専門業務型裁量労働制における残業代の請求について

日本経済や社会を支えている日本においては、さまざまな業界の中にさまざまな職種の仕事があります。

どの仕事に関しても残業代を請求する権利はありますが、職種によっては労働時間の算定が難しい場合もあり、労働時間を労働者にゆだねる必要があるケースもあります。そのような一定の状況下において、実際の労働時間に関わらず、あらかじめ定めた労働時間数を働いたものとみなす見なし労働制という働き方があります。みなし労働にはいくつかの種類があり、専門業務型裁量労働制もその一つになります。

専門業務型裁量労働制は労働基準法第38条の2第1項で定められており、デザイナーやシステムエンジニアなどの業務遂行の手段や時間配分などに関して、雇用者が具体的な提示を行わない19の業務について、労働者の実労働時間にかかわらず、あらかじめ労使協定で定めた労働時間を働いたものとみなす制度です。

専門業務型裁量労働制は、労働基準法第24条の2の第2項で定められている19の業務について、業務の性質上業務遂行の手段や方法、時間配分を大幅に労働者の裁量にゆだねる必要がある業務として認められみなし労働として扱われていますが、その残業代の請求に関してはどのようになるのでしょうか。専門業務型裁量労働制は、あらかじめ労使協定で定めた労働時間を働いたとみなす制度であるとは言え、時間外労働に関する時間外割増賃金、深夜労働に関する深夜割増賃金、休日労働の割増料金を支払わなくていいわけではありません。

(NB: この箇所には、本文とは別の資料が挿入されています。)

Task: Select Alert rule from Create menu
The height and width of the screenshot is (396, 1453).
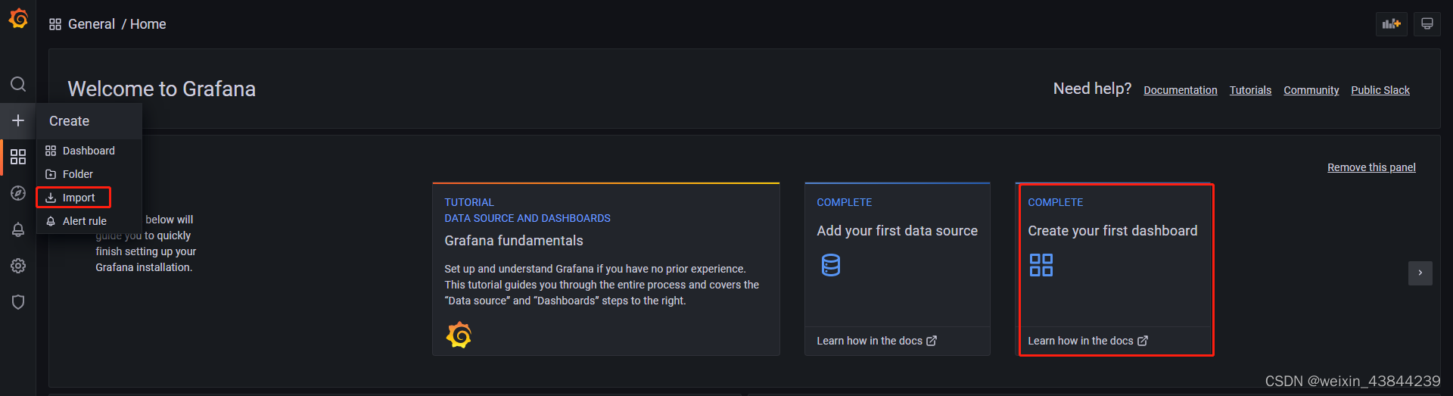Action: [x=84, y=221]
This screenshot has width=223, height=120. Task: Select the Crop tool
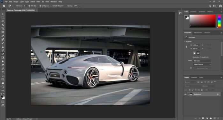click(3, 29)
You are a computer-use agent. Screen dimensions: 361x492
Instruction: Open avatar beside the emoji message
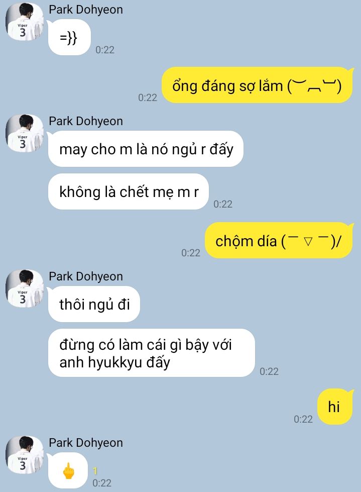pyautogui.click(x=25, y=455)
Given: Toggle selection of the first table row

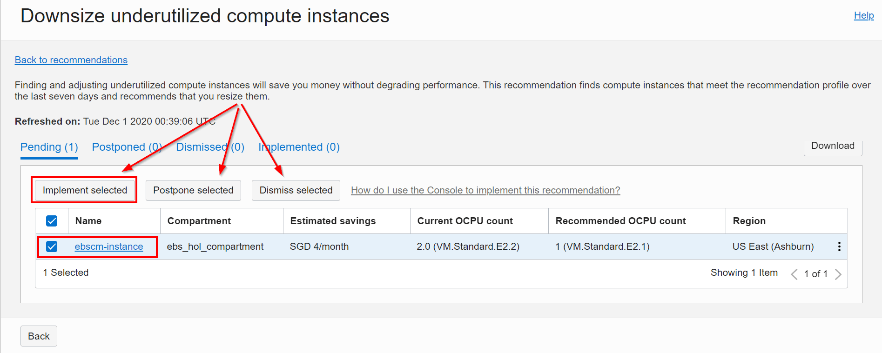Looking at the screenshot, I should (51, 246).
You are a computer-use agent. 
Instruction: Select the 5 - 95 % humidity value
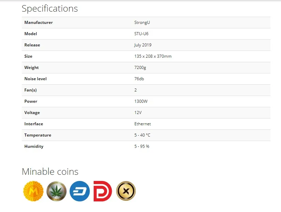click(x=142, y=146)
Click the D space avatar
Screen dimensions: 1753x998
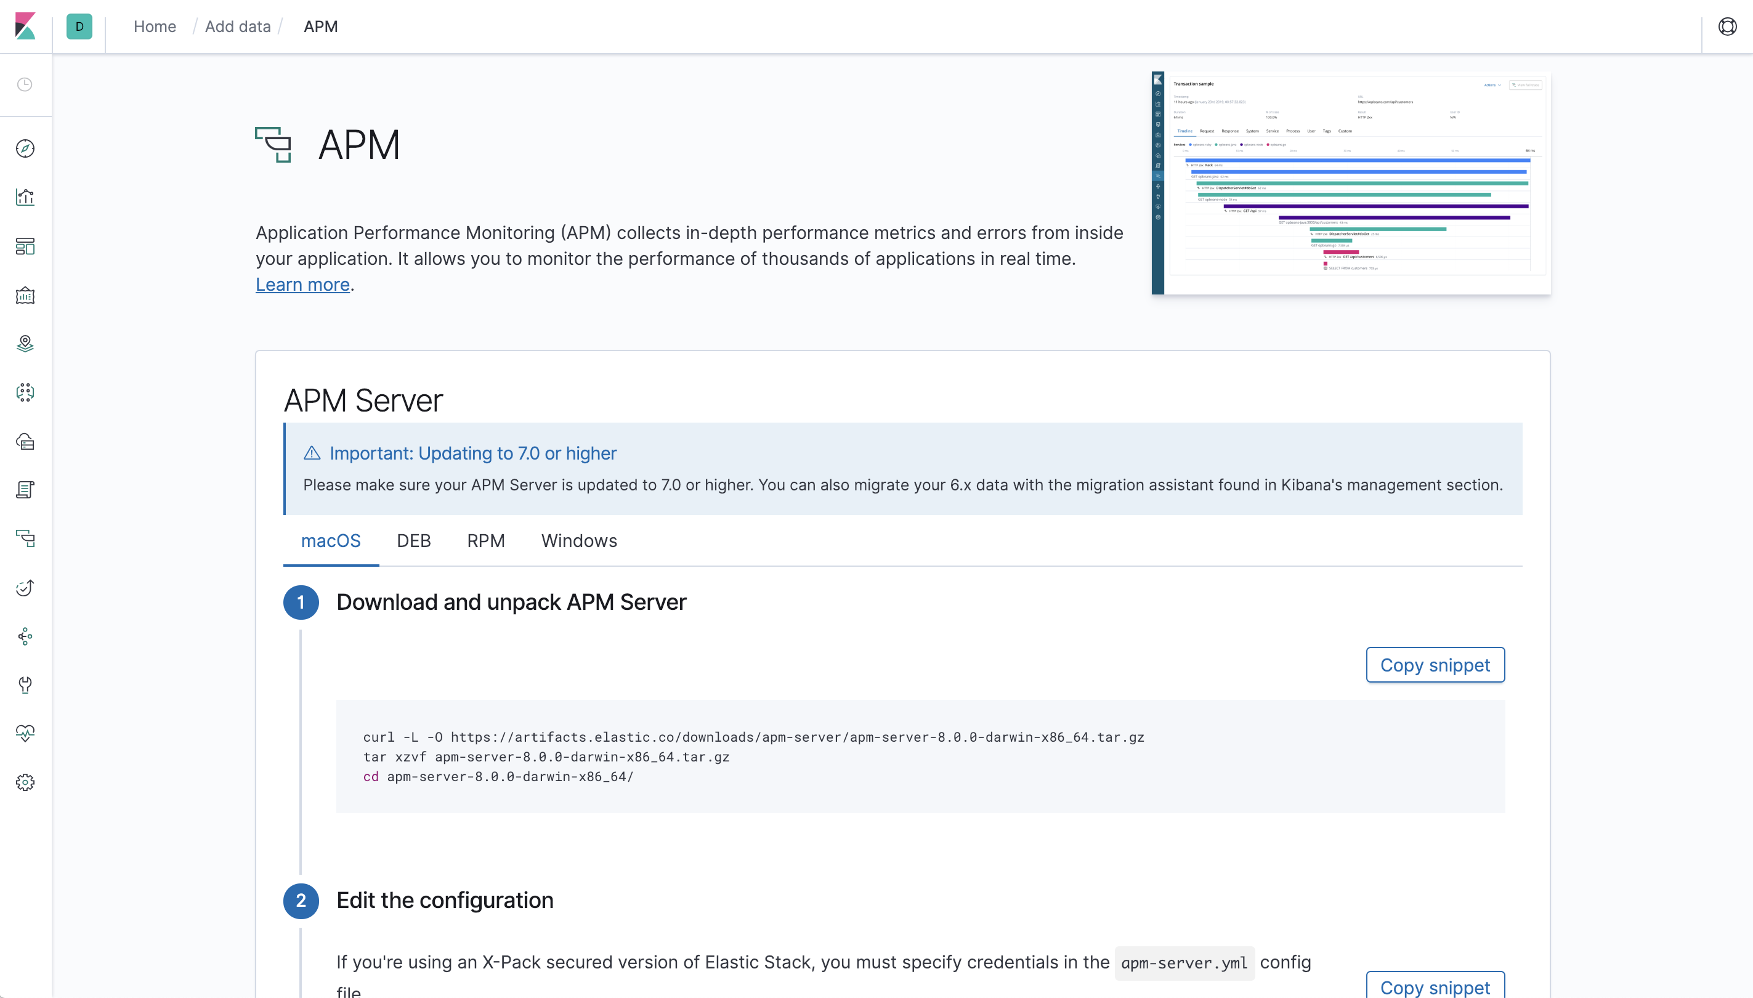click(x=79, y=27)
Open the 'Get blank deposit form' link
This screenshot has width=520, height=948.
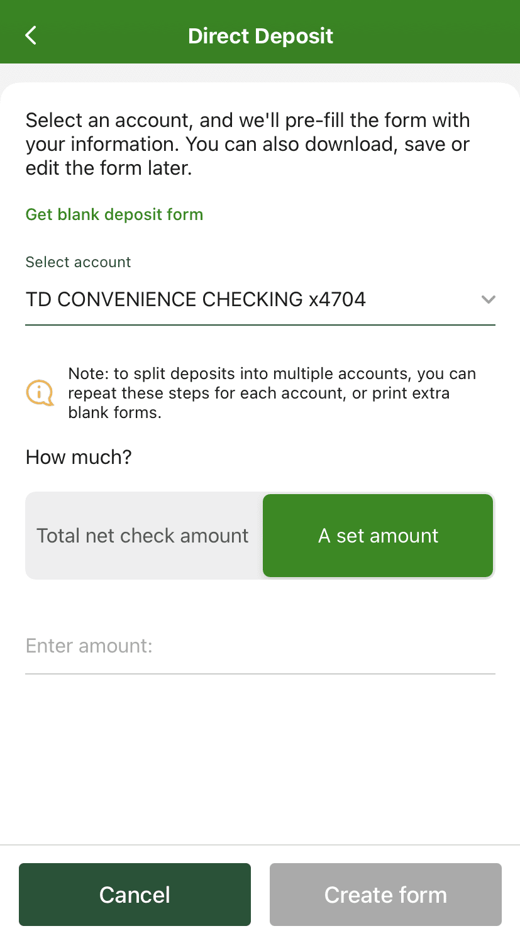pyautogui.click(x=114, y=214)
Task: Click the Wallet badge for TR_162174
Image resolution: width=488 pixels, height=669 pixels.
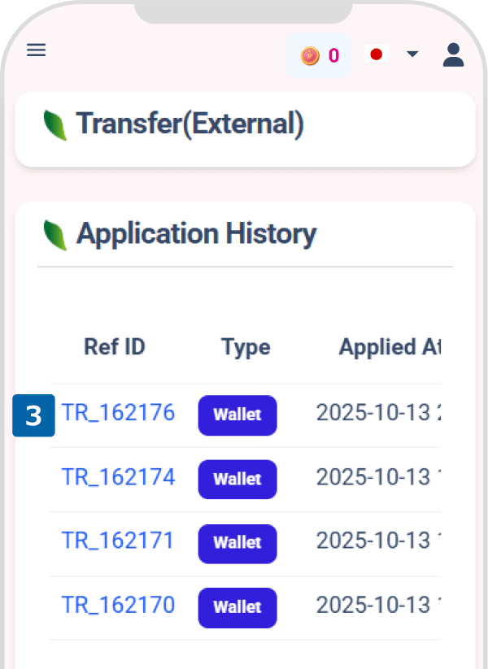Action: pos(237,479)
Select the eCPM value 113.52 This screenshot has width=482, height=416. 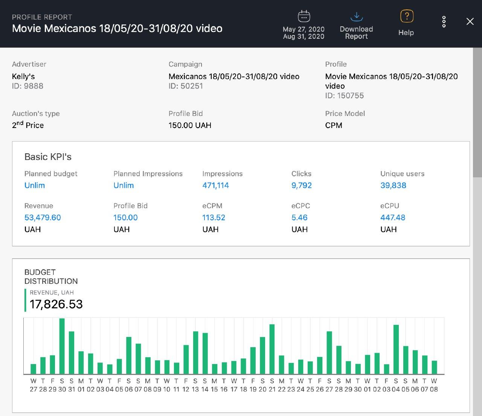click(214, 218)
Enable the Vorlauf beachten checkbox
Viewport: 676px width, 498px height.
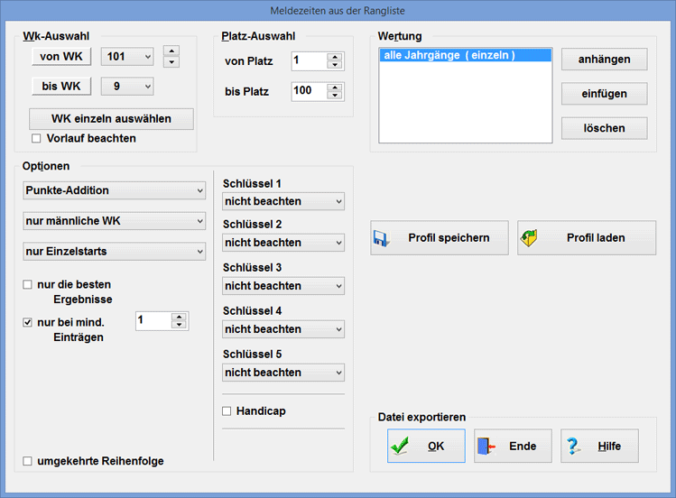[x=37, y=139]
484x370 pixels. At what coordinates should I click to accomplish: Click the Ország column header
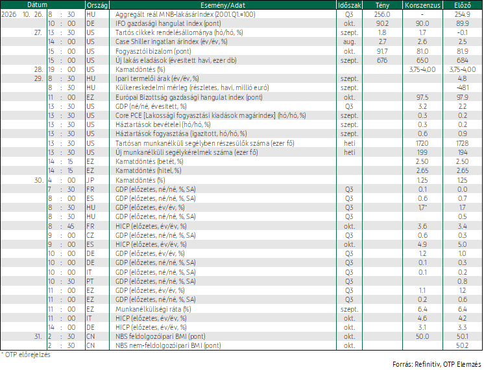point(97,5)
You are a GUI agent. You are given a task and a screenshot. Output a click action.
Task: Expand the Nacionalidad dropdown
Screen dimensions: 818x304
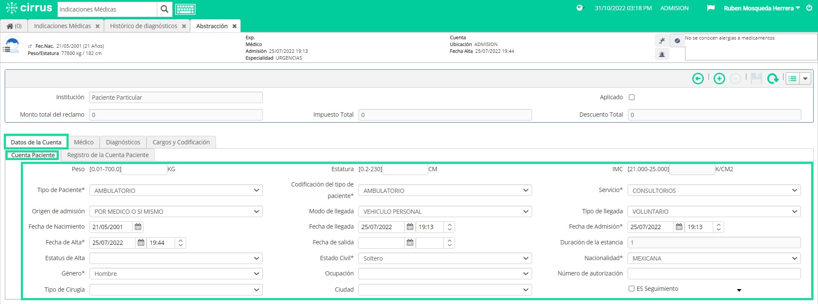(714, 258)
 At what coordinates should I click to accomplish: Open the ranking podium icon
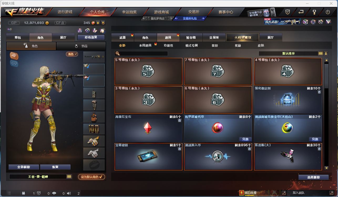[80, 31]
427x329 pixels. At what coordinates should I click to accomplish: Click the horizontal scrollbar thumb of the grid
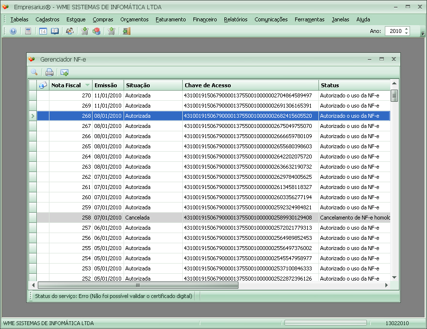[x=138, y=285]
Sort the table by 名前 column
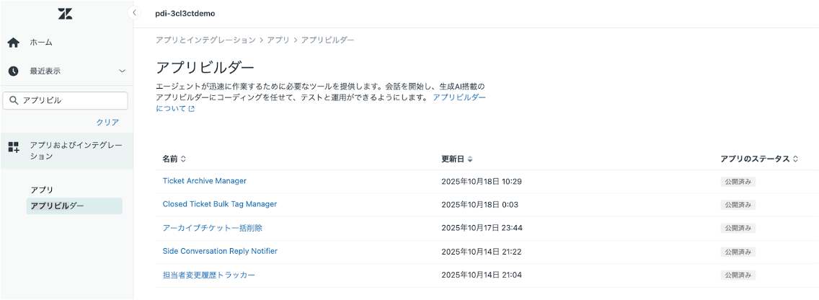Screen dimensions: 819x300 tap(183, 159)
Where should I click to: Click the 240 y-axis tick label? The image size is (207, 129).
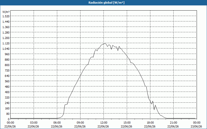pos(7,103)
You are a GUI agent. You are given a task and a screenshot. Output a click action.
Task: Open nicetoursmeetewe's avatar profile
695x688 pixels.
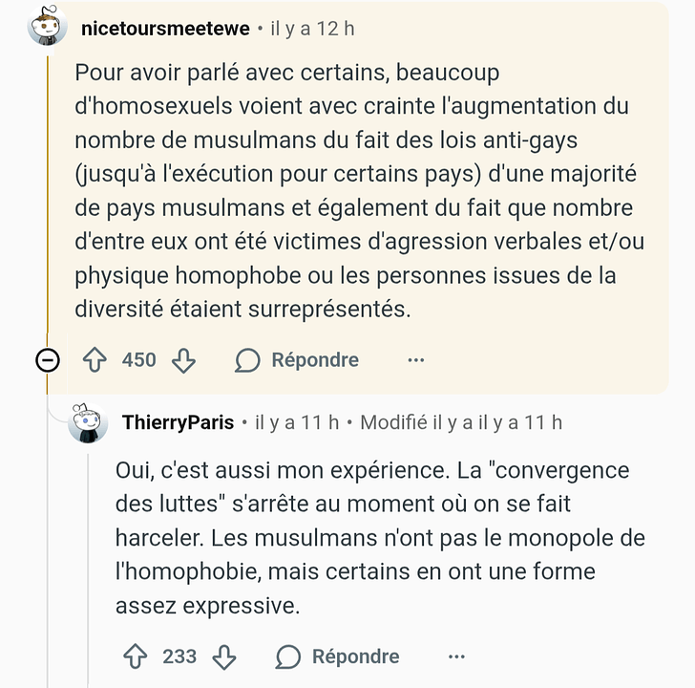pyautogui.click(x=48, y=28)
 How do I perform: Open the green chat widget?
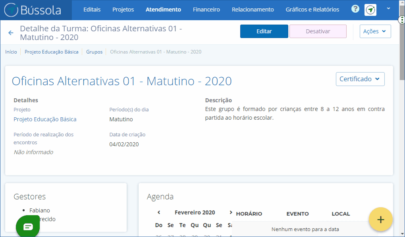28,226
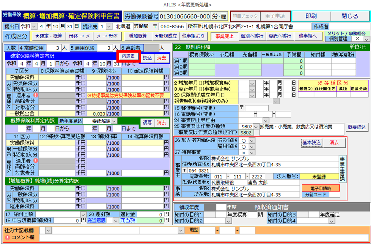The height and width of the screenshot is (245, 373).
Task: Switch to 事業廃止 creation type
Action: point(224,36)
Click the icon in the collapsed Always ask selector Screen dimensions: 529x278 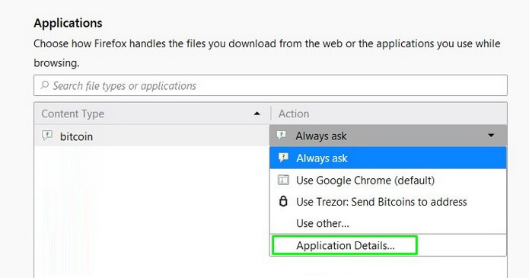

当然残業代などの中に含まれている割増賃金を請求することは可能なのです。仮にあらかじめ定められたみなし労働時間が10時間であったとすると、法定労働時間8時間を越えた2時間分に関しては、時間外労働として時間外手当(通常の賃金に25%以上の割増賃金を上乗せしたもの)が支払わなければならず、労働者はその請求を行う事が可能なのです。